- [Page text]:
━━━━━━━━━━━━━━━━━━━━
SECURITIES AND EXCHANGE COMMISSION

Washington, DC 20549

 


 

FORM 8-K

 

CURRENT REPORT

Pursuant to Section 13 or 15(d) of

The Securities Exchange Act of 1934

 

Date of Report (Date of earliest event reported)

February 28, 2011

 


 

LECG CORPORATION

(Exact name of registrant as specified in its charter)

 

Delaware

 

000-50464

 

81-0569994

(State or other jurisdiction of
incorporation)

 

(Commission File Number)

 

(IRS Employer
Identification No.)

 

80 Lancaster Avenue

 

 

Devon, Pennsylvania

 

19333

(Address of principal executive offices)

 

(Zip Code)

 

(610) 254-0700

(Company’s telephone number, including area code)

 

NOT APPLICABLE

(Former name or former address, if changed since last report)

 

Check the appropriate box below if the Form 8-K filing is intended to simultaneously satisfy the filing obligation of the registrant under any of the following provisions (see General Instruction A.2. below):

 

o            Written communications pursuant to Rule 425 under the Securities Act (17 CFR 230.425)

 

o            Soliciting material pursuant to Rule 14a-12 under the Exchange Act (17 CFR 240.14a-12)

 

o            Pre-commencement communications pursuant to Rule 14d-2(b) under the Exchange Act (17 CFR 240.14d-2(b))
━━━━━━━━━━━━━━━━━━━━
- [Exercise tasks]:
A - List every rule named in the checkbox lines of the Form 8-K page.
B - Answer these questions using the Form 8-K page:
(i) In what state is the registrant incorporated?
(ii) What is the date of the earliest event reported?
(iii) What telephone number is given for the company?
The data that comes after the Form 8-K page is separate material and is unrelated to it.

- [Source excerpt]:
━━━━━━━━━━━━━━━━━━━━
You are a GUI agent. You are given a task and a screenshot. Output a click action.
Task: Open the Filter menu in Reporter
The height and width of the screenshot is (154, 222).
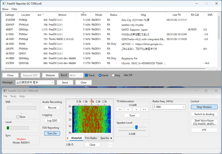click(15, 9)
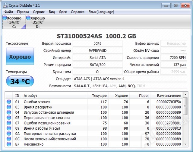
━━━━━━━━━━━━━━━━━━━━
- [Results of the tasks]:
A -
Rule 425 under the Securities Act (17 CFR 230.425)
Rule 14a-12 under the Exchange Act (17 CFR 240.14a-12)
Rule 14d-2(b) under the Exchange Act (17 CFR 240.14d-2(b))

B -
(i) Delaware
(ii) February 28, 2011
(iii) (610) 254-0700